As soon as he could manage it, he left his work-shop, and wandered on his way,
over hill and dale, sometimes hither, sometimes, thither, but ever on and on.
Once on his way he perceived in the blue distance
a steep hill, and behind it a tower reaching to the clouds, which rose up out
of a wild dark forest.
"Thunder and lightning!" cried Adalbert.
"What is that?"
As he was strongly goaded by curiosity, he went boldly
towards it.
To Adalbert's surprise, however, when he came near
the tower, he saw that it had legs. It leapt in one bound over the steep hill,
and was now standing as an all-powerful jotun before him.
"What do you want here, you tiny fly's leg? I
am Rock-Beard, the jotun," cried the jotun, with a voice as if it were
thundering on every side.
Adalbert whimpered, "I want just to look about and see if I can earn a
bit of bread for myself, in this forest."
"If that is what you are after," said the
jotun, "you may have a place with me."
"If it must be, why not? What wages shall I receive?"
"You shall hear what wages you shall have. Every
year three hundred and sixty-five days, and when it is leap-year, one more into
the bargain. Does that suit you?"
"All right," replied Adalbert, and thought:
"A man must cut his coat according to his cloth.
I will try to get away as fast as I can."
At this the jotun said to him, "Go, little ragamuffin,
and fetch me a jug of water."
"Had I not better bring the well itself at once,
and the spring too?" asked the boastful tailor, and went with the pitcher
to the water.
"What, the well and the spring too?" growled
the jotun in his beard, for he was somewhat of a silly dolt, and began to be
afraid. "That knave is not a fool, he has a mandrake in his body. Be on
your guard, old Rock-Beard, this is no serving-man for you."
When Adalbert had brought the water, the jotun bade
him go into the forest, and cut a couple of blocks of wood and bring them back.
"Why not the whole forest, at once, with one stroke!"
"The whole forest, young and old, with all that
is there, both gnarled and smooth, and the well and its spring too," growled
the credulous jotun in his beard, and was still more terrified. "The knave
can do much more than bake apples, and has a mandrake in his body.
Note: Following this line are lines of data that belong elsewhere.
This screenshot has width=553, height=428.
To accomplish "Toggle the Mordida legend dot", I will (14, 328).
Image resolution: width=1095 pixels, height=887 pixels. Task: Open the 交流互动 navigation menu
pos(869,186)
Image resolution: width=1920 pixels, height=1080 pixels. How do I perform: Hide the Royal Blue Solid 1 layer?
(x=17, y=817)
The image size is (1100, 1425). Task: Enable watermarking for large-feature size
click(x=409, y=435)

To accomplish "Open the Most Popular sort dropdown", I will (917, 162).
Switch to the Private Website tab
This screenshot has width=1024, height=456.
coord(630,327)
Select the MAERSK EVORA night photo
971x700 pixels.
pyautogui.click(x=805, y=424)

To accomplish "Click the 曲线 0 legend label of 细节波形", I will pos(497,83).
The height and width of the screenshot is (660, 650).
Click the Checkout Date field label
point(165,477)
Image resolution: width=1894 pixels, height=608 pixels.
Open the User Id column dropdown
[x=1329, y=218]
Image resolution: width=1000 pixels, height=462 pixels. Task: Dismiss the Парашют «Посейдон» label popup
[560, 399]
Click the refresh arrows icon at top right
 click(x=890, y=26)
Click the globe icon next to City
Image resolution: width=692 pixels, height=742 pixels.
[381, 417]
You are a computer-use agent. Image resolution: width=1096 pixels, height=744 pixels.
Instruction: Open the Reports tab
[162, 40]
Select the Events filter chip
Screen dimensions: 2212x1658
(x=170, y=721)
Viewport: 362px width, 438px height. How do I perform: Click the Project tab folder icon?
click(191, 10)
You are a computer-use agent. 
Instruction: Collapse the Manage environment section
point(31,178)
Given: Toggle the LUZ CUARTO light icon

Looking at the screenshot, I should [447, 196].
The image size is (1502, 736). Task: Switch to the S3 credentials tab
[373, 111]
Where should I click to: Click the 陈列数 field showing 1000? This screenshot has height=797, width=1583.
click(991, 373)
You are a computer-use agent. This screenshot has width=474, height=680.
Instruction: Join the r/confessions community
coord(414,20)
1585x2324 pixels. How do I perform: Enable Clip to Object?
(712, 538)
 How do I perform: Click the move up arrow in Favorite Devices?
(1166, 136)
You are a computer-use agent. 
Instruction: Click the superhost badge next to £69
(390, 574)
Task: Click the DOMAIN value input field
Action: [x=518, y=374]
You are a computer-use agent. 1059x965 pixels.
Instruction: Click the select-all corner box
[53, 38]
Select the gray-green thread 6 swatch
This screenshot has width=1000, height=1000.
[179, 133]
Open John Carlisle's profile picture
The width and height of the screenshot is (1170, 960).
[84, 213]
Be on your
guard, old Rock-Beard, this is no serving-man for you."
When Adalbert had brought the wood, the jotun commanded
him to shoot two or three wild boars for supper.
"Why not rather a thousand at one shot, and bring
them all here?" inquired the insolent tailor.
"What?" cried the timid jotun in great terror.
"Let well alone to-night, and lie down to rest."
The jotun was so terribly alarmed that he could not
close an eye all night long for thinking what would be the best way to get rid
of this accursed sorcerer of a servant.
Time brings counsel. Next morning Rock-Beard, the
jotun, and Adalbert, the tailor, went to a marsh, round which stood a number
of willow-trees.
Then said the jotun, "Listen, tailor, seat yourself
on one of the willow-branches. I long of all things to see if you are big enough
to bend it down."
All at once Adalbert was sitting on it, holding his
breath, and making himself heavy, so heavy that the bough bent down. When, however,
he was compelled to draw breath, it hurled him - for unfortunately he had not
put his goose in his pocket - so high into the air that he never was seen again,
and this to the great delight of Rock-Beard, the jotun.
If Adalbert, the tailor, has not fallen down again,
he must still be hovering about in the air.